— Не время мне в игрушки играть, когда бандиты рядом, — сказал я. — Вам-то хорошо, уж в ваши-то окна они стрелять не будут! Сами знаете почему. Своих не трогают.
Я не хотел этого говорить, честное слово! Я хотел молча смотреть в ее глаза, видеть, как она сидит, как поправляет прядь, улыбается. Она вздрогнула, и губы ее сжались. Рука медленно соскользнула от платка к столу, чуть задержавшись на дощатом углу, продолжала падение и безвольно повисла. Отец встревоженно посмотрел на нее.
— Она еще никому никогда не дарила своих глиняшек, — тихо сказал Семеренков. — Стесняется. Только для себя делает.
Что это творилось во мне? Да, я любил, любил и жалел, но все-таки не мог забыть тех узелков под пеньком, никак не мог забыть узелков, и сестренки Ниночки не мог простить, и того конопатого здоровилу бандюгу, для которого Антонина принесла «посылку». Наверно, она не только оставляла узелки для неизвестного ей связника, наверно, они встречались там с этим красивым рослым парнем. Да, но почему же она обрадовалась, когда увидела, что я жив и невредим, а конопатый лежит на телеге?
Все во мне перемешалось и клокотало. Ничего подобного я раньше не переживал.
— Действительно, до игрушек ли человеку, — успокаивающе сказал Семеренков дочери. — Его самого чуть не убили. Такое уж лихое выпало всем нам время… Ведь война, Антоша!
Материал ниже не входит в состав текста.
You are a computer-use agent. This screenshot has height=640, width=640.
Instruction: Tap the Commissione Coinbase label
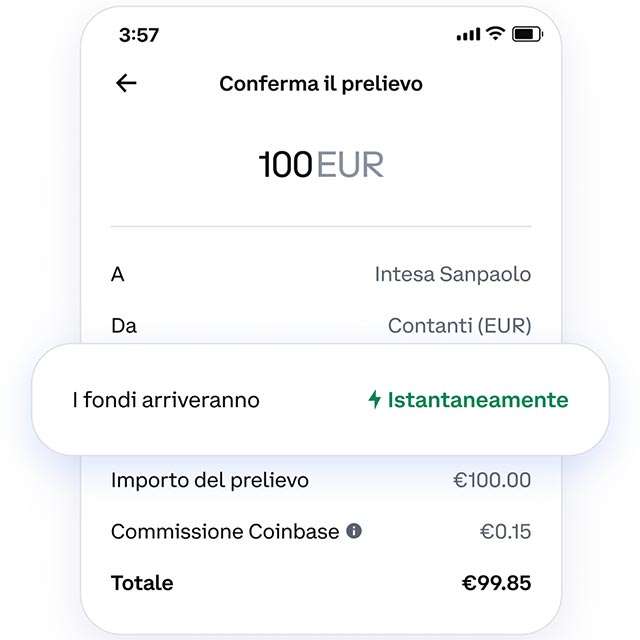[x=225, y=532]
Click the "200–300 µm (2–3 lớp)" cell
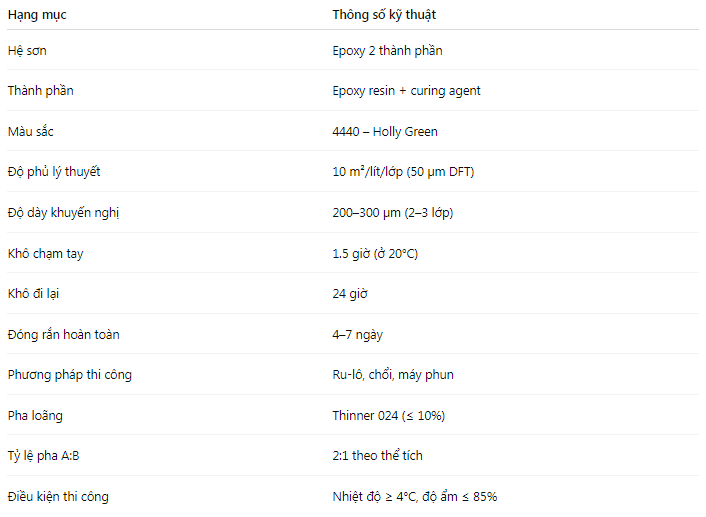This screenshot has width=706, height=517. (x=395, y=213)
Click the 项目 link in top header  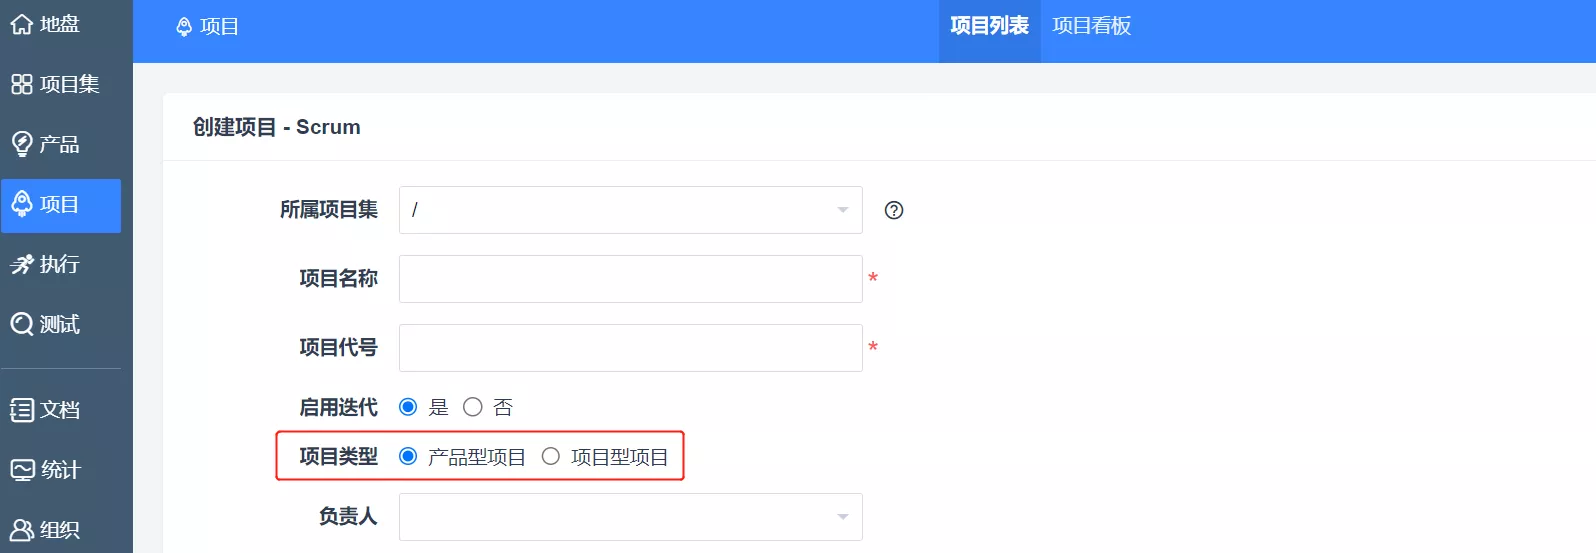[208, 27]
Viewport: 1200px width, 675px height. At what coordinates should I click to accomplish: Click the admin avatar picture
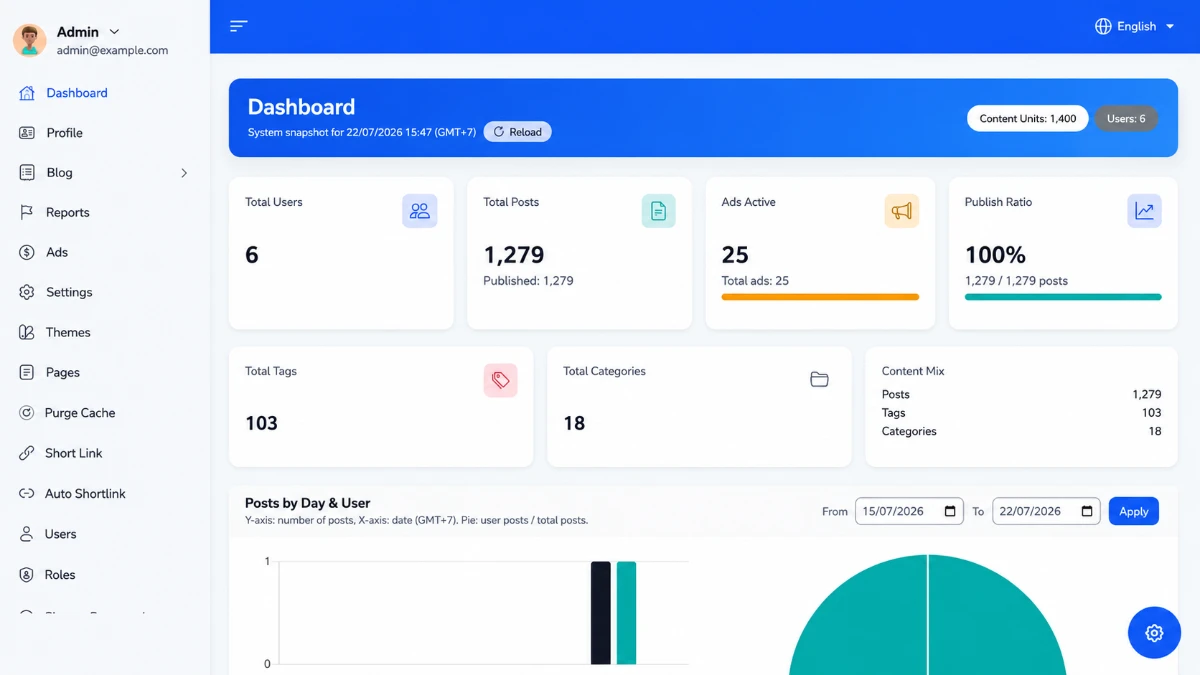point(30,40)
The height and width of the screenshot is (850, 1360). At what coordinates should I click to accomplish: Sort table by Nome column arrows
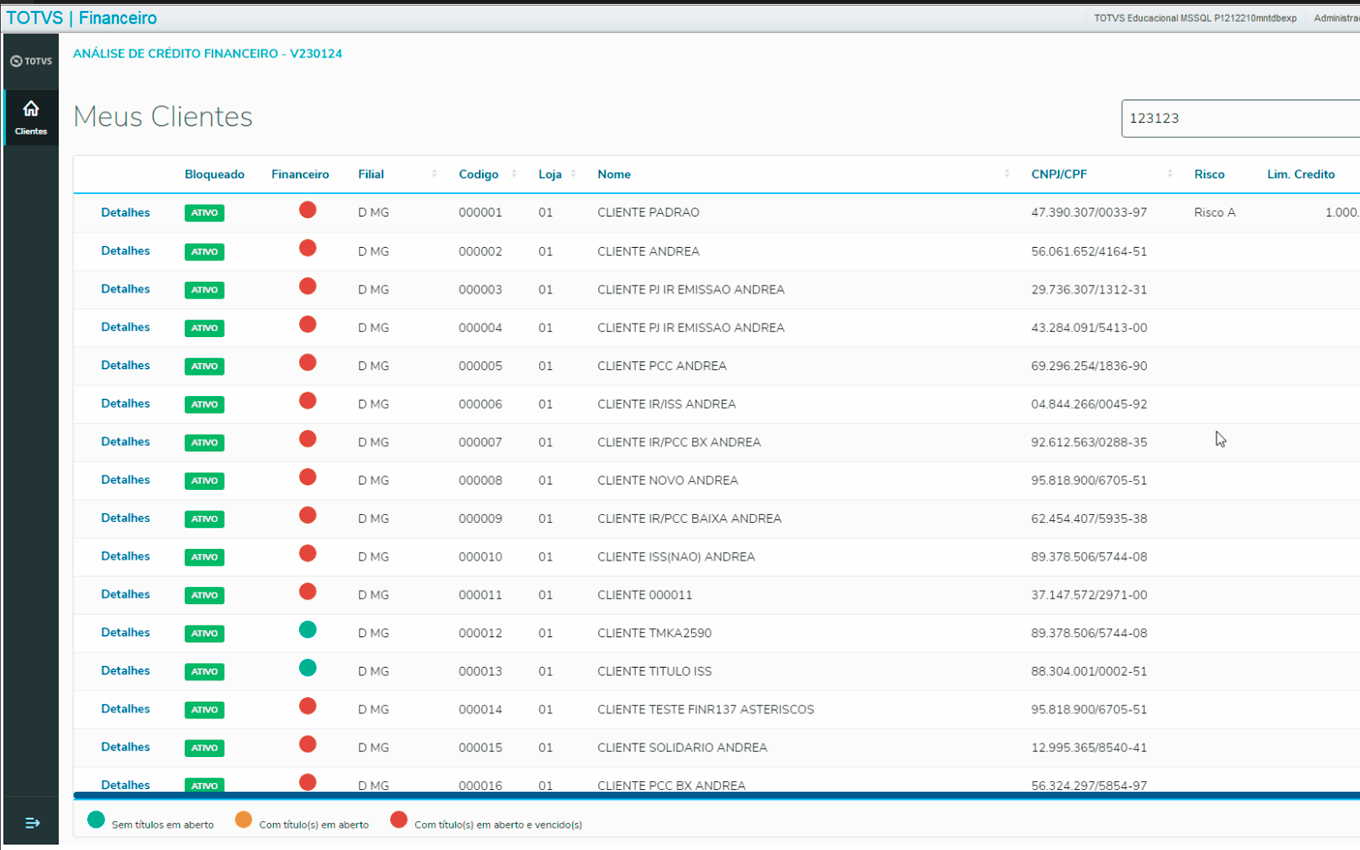click(x=1006, y=174)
У меня сердце дрогнуло, когда он вот так мягко, с привычной домашней ласковостью сказал: «Антоша». Это было их слово, за ним стояло столько, что я сразу почувствовал себя лишним в доме. Это слово было воплощенной нежностью, паролем и отзывом. За ним стояла тайна родительской и дочерней любви. Наверно, не случайно имя это было мужским, в нем, мне почудилось, прозвучала неутоленная мечта по сыну, продолжателю рода гончарных мастеров, но судьба дала криворукому Семеренкову двух дочерей; старшая изменила дому, ушла с бандитами, и теперь у него оставалась лишь одна дочь, лепщица диковинных зверей, вечно молчащая… Антоша!
Я мысленно произнес это имя, глядя на ее остро выступавшие под платком плечи, смуглые худые руки, прядь светлых волос, плавные линии бедер, которые четко обрисовывались под стареньким платьицем и вдруг за округлением колен переходили в резкую, удлиненную прямоту сомкнутых голеней. В ней было непонятное мне совершенство. Такое совершенство не поддается никаким анализам. Оно сразу вштамповывается в душу. И этот цельный отпечаток уже не выжечь.
«Антоша! — мысленно повторил я. Она повернулась ко мне. Глаза ее влажно блестели. Она словно изучала меня. — Антоша!» Губы ее вздрогнули, разжались, утратили строгость.